▶ _Задания_
1 > Перепишите дословно часть фрагмента о средневековом восприятии истории, начиная со слов «Анахронично представление о» и заканчивая словами «означали для них.».
2 > Замените в записях «遅延証明書» на «遅延のお知らせ» и приведите только строки начиная со строки с «沿線おでかけ情報 (284, 52)» и заканчивая строкой с «Cometa Tijuca (202, 1515)», оставив всё остальное без изменений.

▶ _Фрагмент текста_
━━━━━━━━━━━━━━━━━━━━

При посредстве таких толкований историки-символисты организовывали исторический материал, облекая его в статичную схему.
Анахронично представление о самой природе человека. Все люди, во всех поколениях, несут ответственность за первородный грех, совершенный Адамом и Евой, подобно тому, как все евреи виновны в распятии Христа, ибо эти события — грехопадение и страсти господни не принадлежат только прошлому, но вечно длятся и пребывают в нынешнем моменте. Крестоносцы в конце XI века были убеждены, что карают не потомков палачей Спасителя, но самих этих палачей. Протекшие века ничего не означали для них.

━━━━━━━━━━━━━━━━━━━━

▶ _Исходные материалы_
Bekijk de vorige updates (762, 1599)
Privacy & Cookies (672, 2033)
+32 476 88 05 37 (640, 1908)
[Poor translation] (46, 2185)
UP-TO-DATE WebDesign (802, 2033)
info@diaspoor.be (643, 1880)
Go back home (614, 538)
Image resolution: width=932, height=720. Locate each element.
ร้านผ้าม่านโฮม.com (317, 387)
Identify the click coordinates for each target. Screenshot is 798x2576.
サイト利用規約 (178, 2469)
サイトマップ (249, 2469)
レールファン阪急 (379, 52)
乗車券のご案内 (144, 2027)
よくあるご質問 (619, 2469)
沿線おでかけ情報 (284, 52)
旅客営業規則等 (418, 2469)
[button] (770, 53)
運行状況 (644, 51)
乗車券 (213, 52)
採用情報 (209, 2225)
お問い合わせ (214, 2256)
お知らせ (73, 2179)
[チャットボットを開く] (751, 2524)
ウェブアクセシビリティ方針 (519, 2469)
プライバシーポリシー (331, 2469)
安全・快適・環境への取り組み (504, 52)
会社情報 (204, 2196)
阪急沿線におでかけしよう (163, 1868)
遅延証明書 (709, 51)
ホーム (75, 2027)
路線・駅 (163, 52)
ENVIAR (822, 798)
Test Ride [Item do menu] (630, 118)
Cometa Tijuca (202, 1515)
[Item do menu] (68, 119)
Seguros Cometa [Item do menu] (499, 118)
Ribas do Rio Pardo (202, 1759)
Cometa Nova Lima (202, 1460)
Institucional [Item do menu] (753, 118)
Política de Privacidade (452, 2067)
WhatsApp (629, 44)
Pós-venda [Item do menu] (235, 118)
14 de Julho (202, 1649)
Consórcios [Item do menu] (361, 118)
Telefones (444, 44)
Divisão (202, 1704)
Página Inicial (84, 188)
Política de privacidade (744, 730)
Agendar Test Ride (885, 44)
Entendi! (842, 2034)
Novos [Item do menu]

━━━━━━━━━━━━━━━━━━━━

▶ _Ответы с решениями_
1 >
Анахронично представление о самой природе человека. Все люди, во всех поколениях, несут ответственность за первородный грех, совершенный Адамом и Евой, подобно тому, как все евреи виновны в распятии Христа, ибо эти события — грехопадение и страсти господни не принадлежат только прошлому, но вечно длятся и пребывают в нынешнем моменте. Крестоносцы в конце XI века были убеждены, что карают не потомков палачей Спасителя, но самих этих палачей. Протекшие века ничего не означали для них.

2 >
沿線おでかけ情報 (284, 52)
旅客営業規則等 (418, 2469)
[button] (770, 53)
運行状況 (644, 51)
乗車券 (213, 52)
採用情報 (209, 2225)
お問い合わせ (214, 2256)
お知らせ (73, 2179)
[チャットボットを開く] (751, 2524)
ウェブアクセシビリティ方針 (519, 2469)
プライバシーポリシー (331, 2469)
安全・快適・環境への取り組み (504, 52)
会社情報 (204, 2196)
阪急沿線におでかけしよう (163, 1868)
遅延のお知らせ (709, 51)
ホーム (75, 2027)
路線・駅 (163, 52)
ENVIAR (822, 798)
Test Ride [Item do menu] (630, 118)
Cometa Tijuca (202, 1515)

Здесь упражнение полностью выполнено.